It's been a rough Monday so far for the makers and marketers of laundry detergent. This morning the journal Pediatrics published a study, using data from the National Poison Data System, about the dangers of exposure to laundry detergent pods among children under 6. The authors conclude that laundry detergent pods pose a serious poisoning risk to children, mostly from ingestion. More than 17,000 children younger than 6 were exposed to laundry detergent pods in 2012-2013. Of those, 4.4% were hospitalized, and 7.5% experienced a moderate or major medical outcome, including one death.
"The colorful, candylike designs of the products may have contributed to a recent phenomenon involving young children gaining access to the detergent pods and ingesting them or bursting them open, exposing their skin or eyes to the detergent chemicals," the study's authors write.
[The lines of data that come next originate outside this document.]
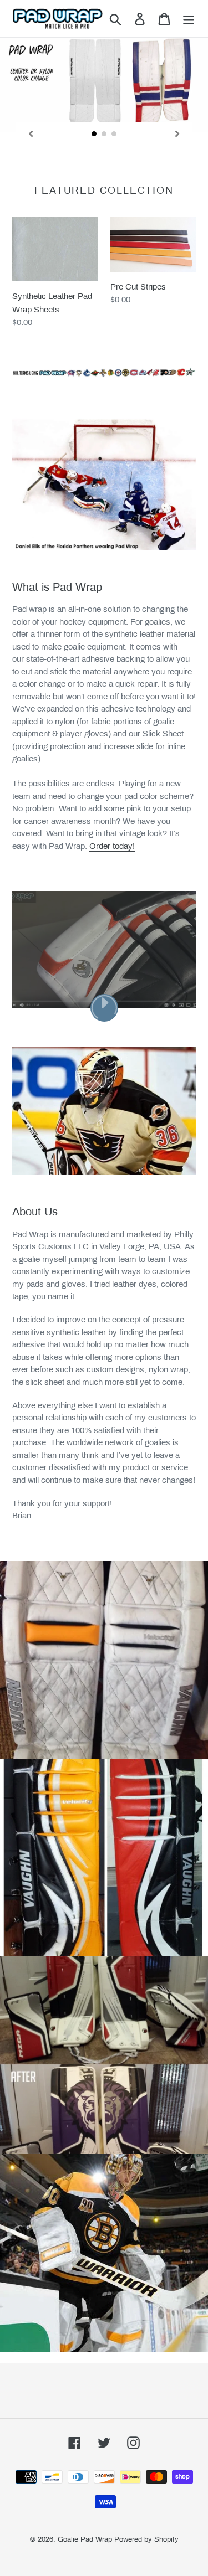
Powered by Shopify (146, 2539)
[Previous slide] (30, 134)
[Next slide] (177, 134)
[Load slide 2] (104, 134)
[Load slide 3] (114, 134)
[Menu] (188, 18)
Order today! (112, 846)
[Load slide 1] (94, 134)
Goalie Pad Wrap (85, 2539)
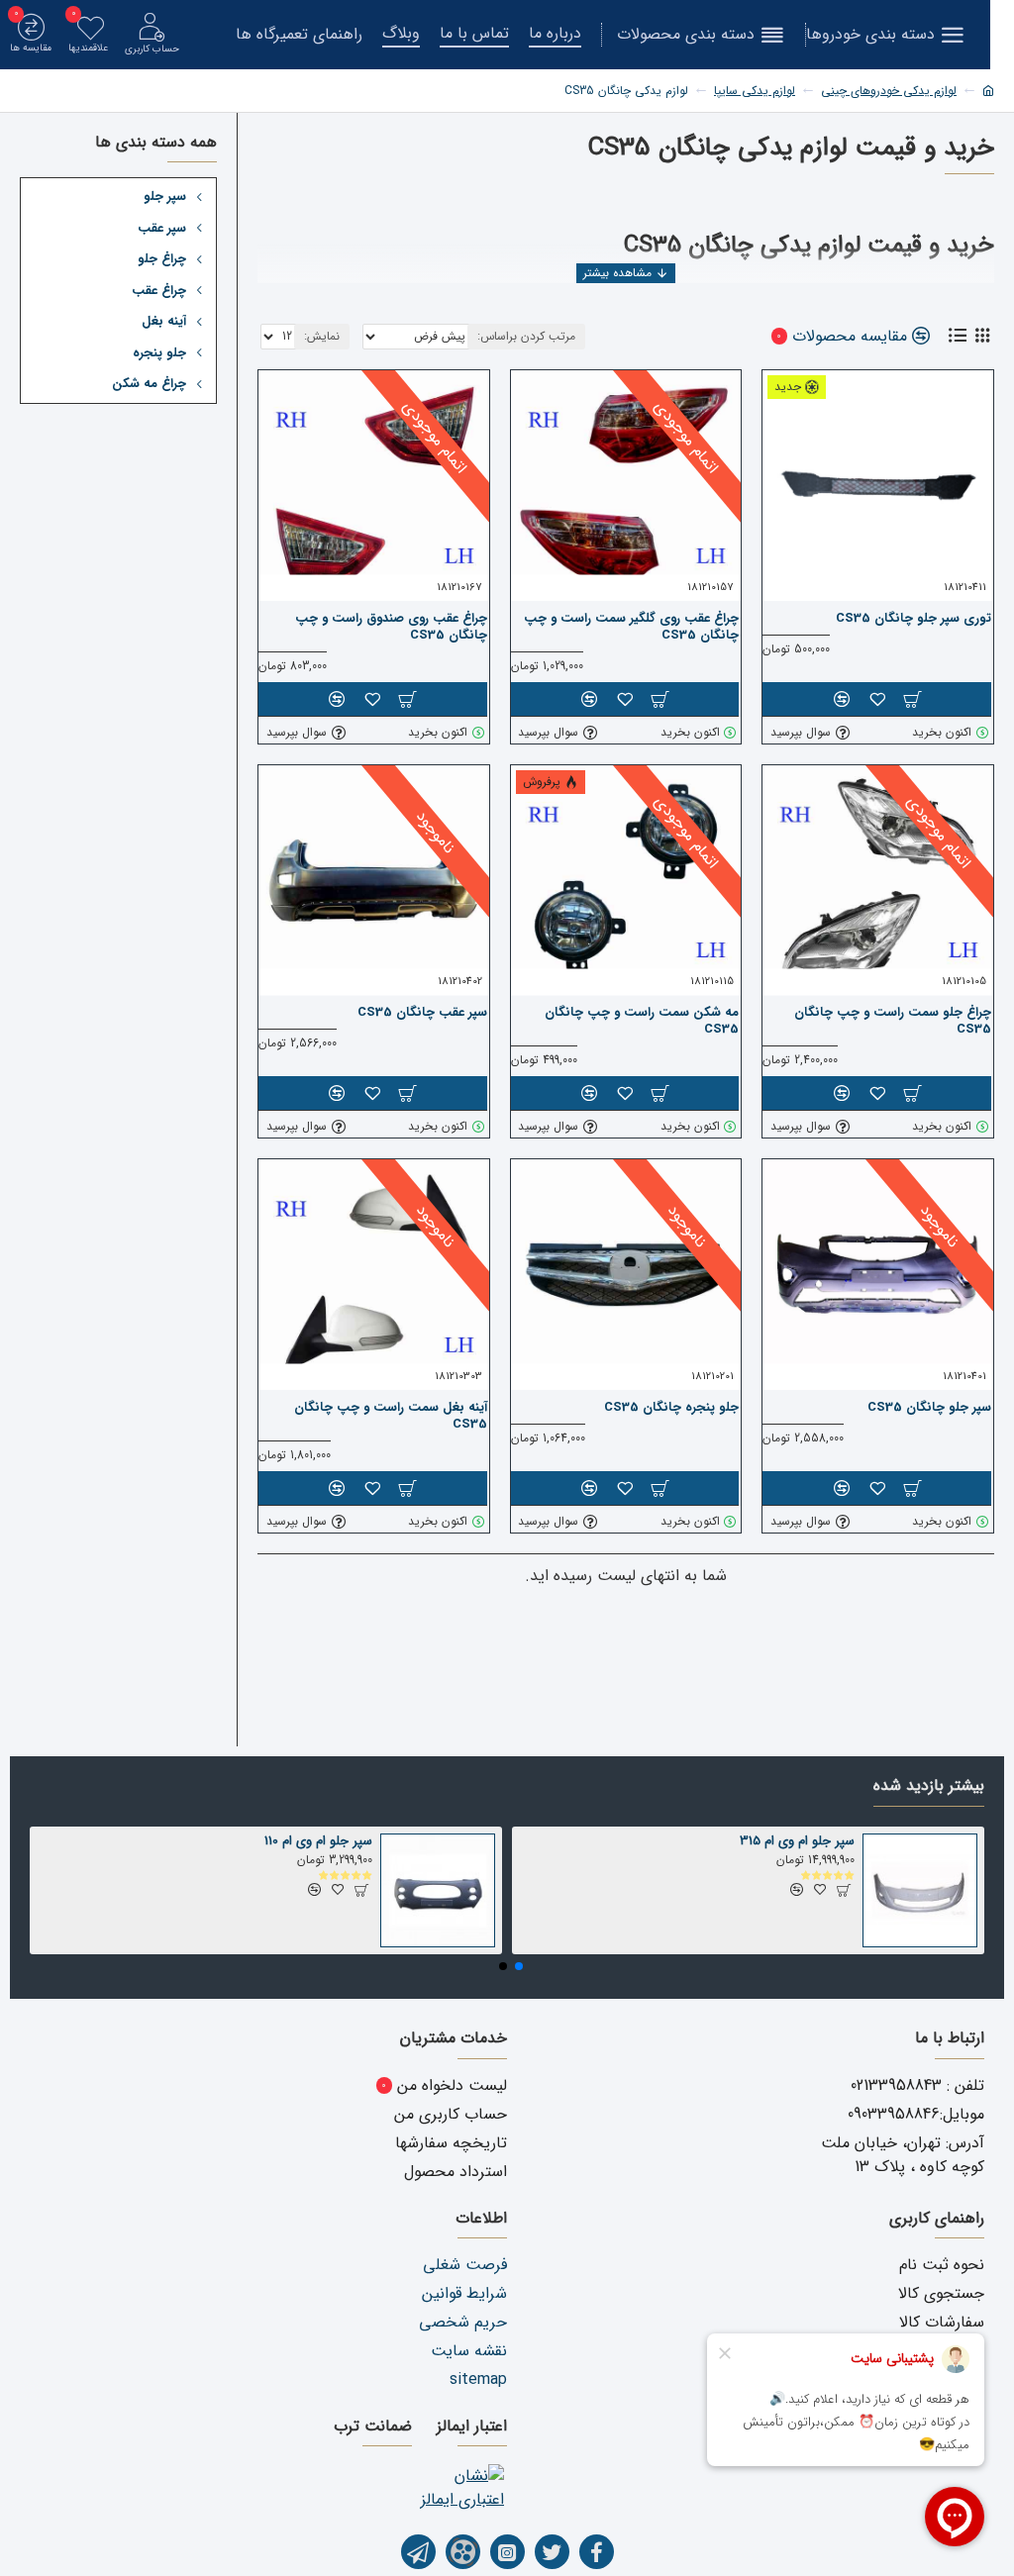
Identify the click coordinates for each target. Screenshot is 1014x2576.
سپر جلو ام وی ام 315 (797, 1841)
The publication of the study has led to colorful, candylike coverage from Reuters, NBC's Today show, USA Today, CBS News, ABC News, Business Insider, The Globe and Mail, NPR and the Boston Herald. Twitter has some colorful commentary of its own, with tweeters sharing images of laundry detergent packaging, and writing, for instance, "The Today show is about to do a segment on the dangers of those Tide Pods right now. The detergent tablet that almost killed my son! Tune in...He bit into one and bc it's under so much pressure it shot down his throat. He had to be resuscitated...GET RID OF THEM! They look too much like candy and they don't have proper labeling on the back! Kids have died from these."
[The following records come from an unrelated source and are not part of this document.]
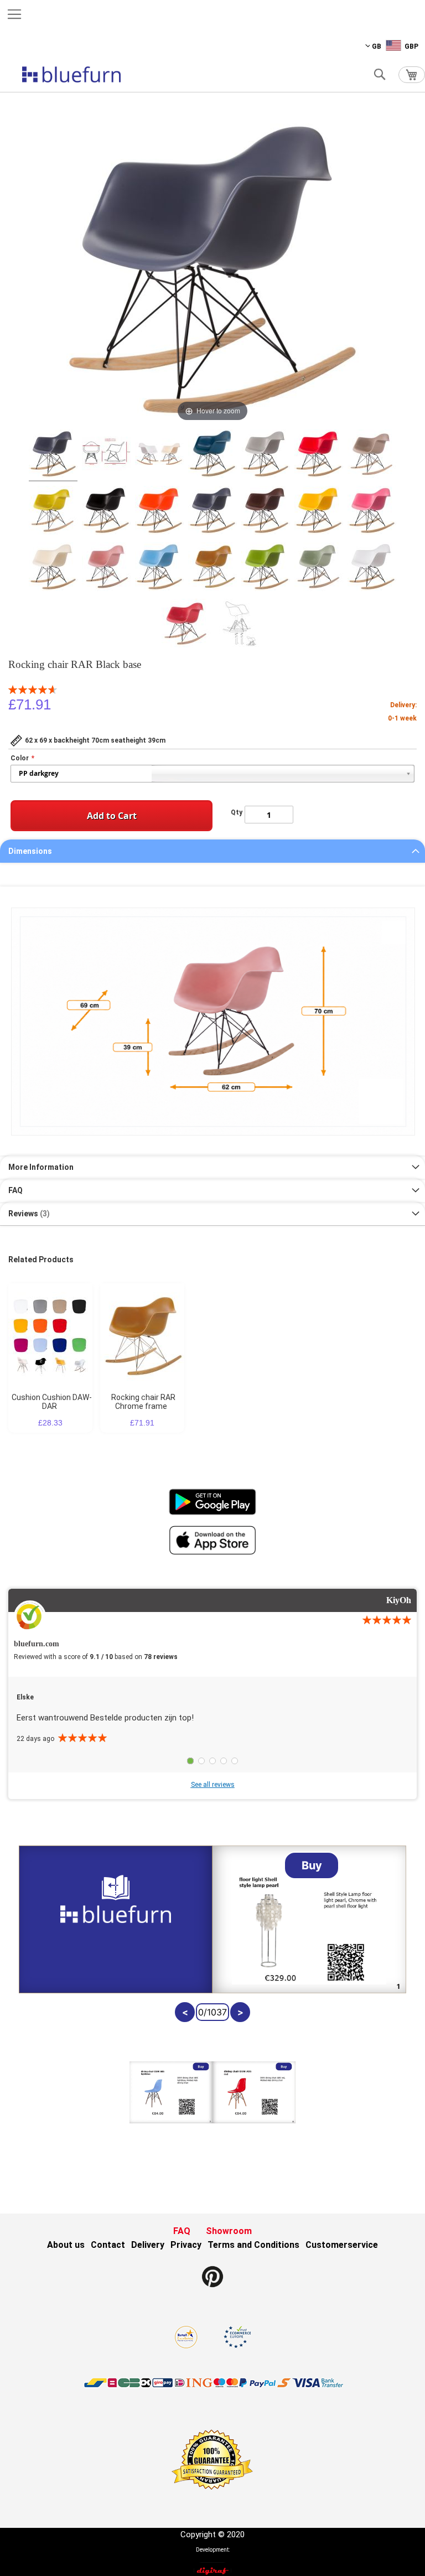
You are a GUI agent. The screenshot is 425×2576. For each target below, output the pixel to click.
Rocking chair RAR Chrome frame (143, 1402)
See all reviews (213, 1785)
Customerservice (341, 2245)
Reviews (27, 1213)
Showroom (229, 2231)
A counterpoint from another tweeter: "It's not the responsibility for @tide to make their detergent safer to eat. It's on the parents who leave it where their children get it."
The Pediatrics study's recommendations cover all these bases: "This nationwide study underscores the need for increased efforts to prevent exposure of young children to these products, which may include improvements in product packaging and labeling, development of a voluntary product safety standard and public education. Product constituent reformulation is another potential strategy to mitigate the severity of clinical effects of laundry detergent pod exposure."
Debates about responsibility are beside the point right now for the laundry detergent manufacturers, and the communicators they employ. Before a groundswell of public opinion rises demanding that the products be taken off the shelves, real plans to reconsider packaging and labeling will have to be announced—and soon. Perhaps even before this Monday's spin cycle winds down.